Preventative grub control is best done on small larvae after eggs have hatched in July. Curative treatments can be done later if infestations are found. The following are some grub treatmetn decision considerations from Rutgers University.
That time of the year is fast approaching. The beetles will be flying and checking out your turf for nice egg-laying sites. Oriental beetles will come first followed by the more in-your-face Japanese beetles within the next three weeks. This is the time to think about white grub management. The question is whether to apply a preventive application that is more expensive and often not necessary, or to take your chances and apply a curative application later if monitoring suggests damaging grub densities.

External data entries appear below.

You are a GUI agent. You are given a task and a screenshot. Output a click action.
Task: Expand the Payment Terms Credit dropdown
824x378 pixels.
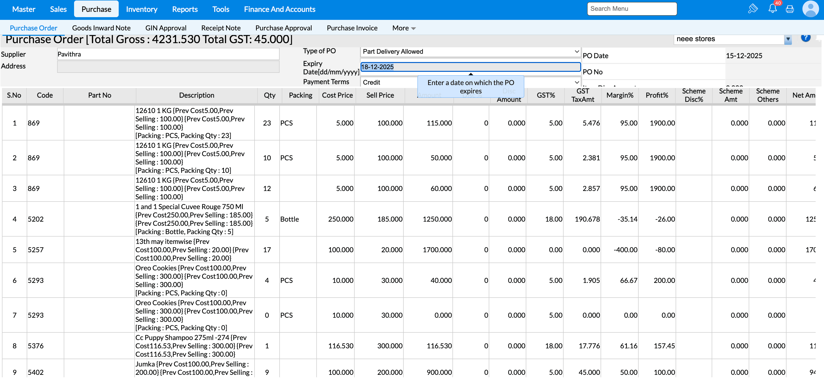[576, 82]

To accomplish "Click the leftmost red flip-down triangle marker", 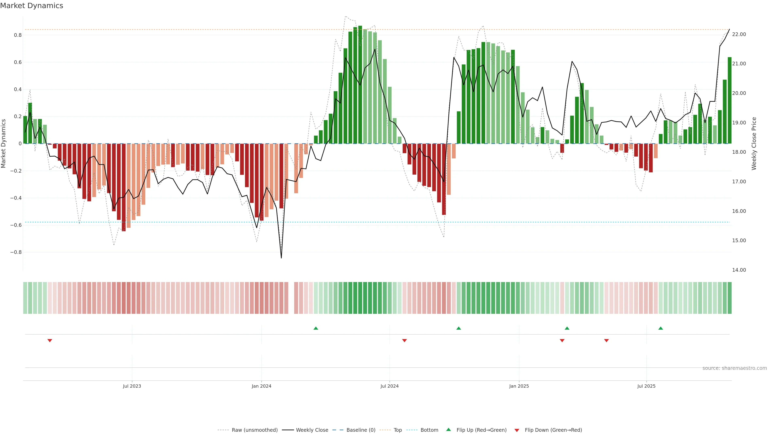I will pos(50,340).
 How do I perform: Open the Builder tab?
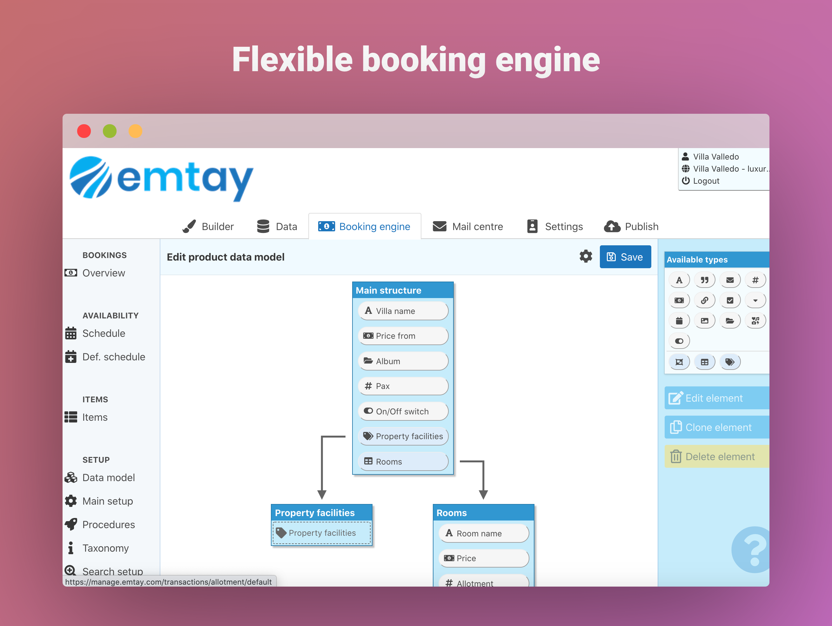pyautogui.click(x=208, y=227)
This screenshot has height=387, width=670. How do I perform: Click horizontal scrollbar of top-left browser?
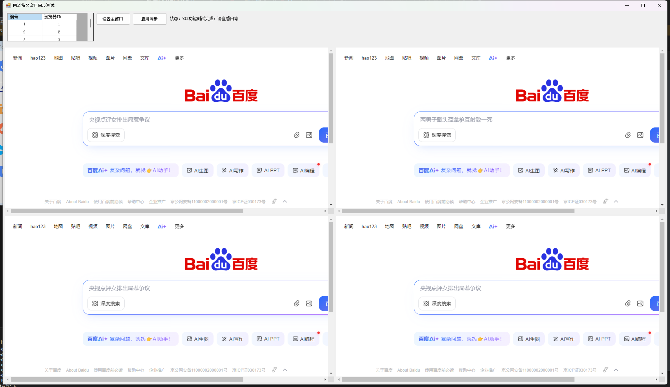127,211
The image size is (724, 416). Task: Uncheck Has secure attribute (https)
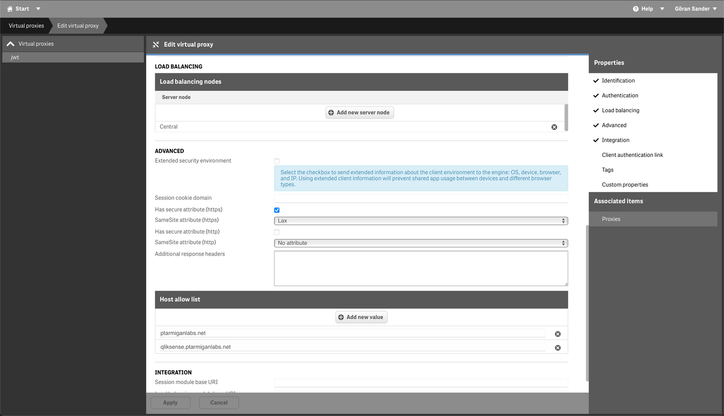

July would be the best time to bring out any preventive application. However, such preventive applications should be restricted to areas with very low damage threshold and tolerance, areas with a history of white grub infestations, and areas with high beetle activity (egg-laying) in June-July. Remember that the dominant white grub species may vary in Delaware and may include the oriental beetle, Japanese beetle and Asiatic garden beetle. Other species like northern masked chafer and green June beetle can also cause damage in some locations. Keep in mind that species attacking turf can vary to some extent from year to year and can vary dramatically from site to site.
Information adapted from "To Treat or not to Treat: Update on Preventive White Grub Treatments" by Albrecht M. Koppenhöfer, Ph.D., Specialist in Turfgrass Entomology, Rutgers University in the June 26, 2008 edition of the Plant and Pest Advisory, Landscape, Nursery & Turf Edition, Rutgers Cooperative Extension.